Trecho da página>

Matrix, Westworld e Bandersnatch


*Contém SPOILERS do filme Matrix e das séries Westworld e Black Mirror, inclusive do episódio especial Bandersnatch.

O que é real? Como você define “real”? Se você está falando sobre o que você pode sentir, o que você pode cheirar, o que você pode saborear e ver, então o “real” não passa de sinais elétricos interpretados pelo seu cérebro.
– Matrix (1999)

Apesar de estar sendo considerado um filme, Bandersnatch está mais para um episódio especial da série Black Mirror (o outro é White Christmas). Mas esse episódio traz uma novidade: o espectador pode orientar certas decisões do protagonista e explorar múltiplos caminhos narrativos, uma experiência que pode ter até 5 horas de duração.

Mais do que uma simples curiosidade, essa experiência não apenas dialoga mas, em alguns caminhos, também faz parte da história que está sendo contada. O protagonista Stefan Butler (Fionn Whitehead) está, em 1984, tentando construir um jogo de vídeo game no qual o jogador pode definir o caminho que seu personagem vai percorrer até os vários finais possíveis, ao invés de limitá-lo ao esquema de fases fixas e obrigatórias comuns na época.

Desafio A> Disponha em uma tabela Markdown, com as colunas n (número da linha) e Linha, tudo o que vai da linha das entradas que contém "You are a computer-use" até o fim das entradas, deixando de fora as linhas em branco.

Material>

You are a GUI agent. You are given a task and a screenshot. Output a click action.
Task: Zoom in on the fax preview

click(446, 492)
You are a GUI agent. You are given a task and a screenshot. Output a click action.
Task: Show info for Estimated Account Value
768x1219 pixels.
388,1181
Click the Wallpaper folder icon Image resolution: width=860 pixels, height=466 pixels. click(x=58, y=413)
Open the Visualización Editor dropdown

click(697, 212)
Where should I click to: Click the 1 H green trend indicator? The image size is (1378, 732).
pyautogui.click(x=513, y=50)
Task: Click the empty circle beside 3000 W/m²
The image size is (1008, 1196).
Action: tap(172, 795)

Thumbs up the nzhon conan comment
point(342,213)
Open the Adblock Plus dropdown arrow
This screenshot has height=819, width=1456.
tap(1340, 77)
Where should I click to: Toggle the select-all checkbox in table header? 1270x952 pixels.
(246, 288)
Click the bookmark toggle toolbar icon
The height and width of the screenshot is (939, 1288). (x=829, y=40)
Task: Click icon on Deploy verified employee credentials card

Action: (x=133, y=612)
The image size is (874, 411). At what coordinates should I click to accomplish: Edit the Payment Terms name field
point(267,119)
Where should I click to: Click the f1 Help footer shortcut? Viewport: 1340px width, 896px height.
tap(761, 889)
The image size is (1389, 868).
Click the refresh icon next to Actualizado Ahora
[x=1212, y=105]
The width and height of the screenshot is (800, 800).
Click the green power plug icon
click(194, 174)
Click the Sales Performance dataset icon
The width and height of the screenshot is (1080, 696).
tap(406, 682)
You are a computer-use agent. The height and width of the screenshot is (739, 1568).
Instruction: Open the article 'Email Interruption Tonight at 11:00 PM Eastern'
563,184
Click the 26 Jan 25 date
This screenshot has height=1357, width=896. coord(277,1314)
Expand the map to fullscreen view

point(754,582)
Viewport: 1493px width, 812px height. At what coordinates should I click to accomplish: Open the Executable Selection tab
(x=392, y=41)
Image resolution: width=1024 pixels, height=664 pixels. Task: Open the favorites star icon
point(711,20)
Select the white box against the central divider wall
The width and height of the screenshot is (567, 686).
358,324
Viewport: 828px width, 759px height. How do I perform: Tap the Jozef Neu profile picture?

Desafio B> Prossiga com o texto sobre Matrix, Westworld e Bandersnatch a partir do ponto em que ele para.

Resposta esperada A>
| n | Linha |
|---|---|
| 1 | You are a computer-use agent. The height and width of the screenshot is (739, 1568). |
| 2 | Instruction: Open the article 'Email Interruption Tonight at 11:00 PM Eastern' |
| 3 | 563,184 |
| 4 | Click the 26 Jan 25 date |
| 5 | This screenshot has height=1357, width=896. coord(277,1314) |
| 6 | Expand the map to fullscreen view |
| 7 | point(754,582) |
| 8 | Viewport: 1493px width, 812px height. At what coordinates should I click to accomplish: Open the Executable Selection tab |
| 9 | (x=392, y=41) |
| 10 | Image resolution: width=1024 pixels, height=664 pixels. Task: Open the favorites star icon |
| 11 | point(711,20) |
| 12 | Select the white box against the central divider wall |
| 13 | The width and height of the screenshot is (567, 686). |
| 14 | 358,324 |
| 15 | Viewport: 828px width, 759px height. How do I perform: Tap the Jozef Neu profile picture? |

Resposta esperada B>
Em determinado ponto, Stefan percebe que não está agindo de forma inteiramente consciente e passa a “interagir” com a entidade que lhe envia os impulsos psicológicos que estão orientando suas decisões, o espectador. Isso nos leva ao tema principal desse episódio: o livre arbítrio, ou a ilusão de que ele existe. Esse tema também foi abordado recentemente na série Westworld e é um dos pilares da trilogia Matrix.

O Passageiro

Na segunda temporada de Westworld, é revelado que o labirinto que o Homem de Preto (Ed Harris) tanto buscava se trata do “labirinto da consciência” que os Anfitriões (androides ou “seres humanos artificiais” com programação limitada) poderiam percorrer para se tornarem autônomos e tomarem decisões que vão além de sua programação básica. Em outras palavras, um dos grandes motores da trama é o surgimento do livre arbítrio nesses seres que “nasceram” como entidades virtuais, o que dá origem a uma nova forma de vida inteligente no planeta Terra.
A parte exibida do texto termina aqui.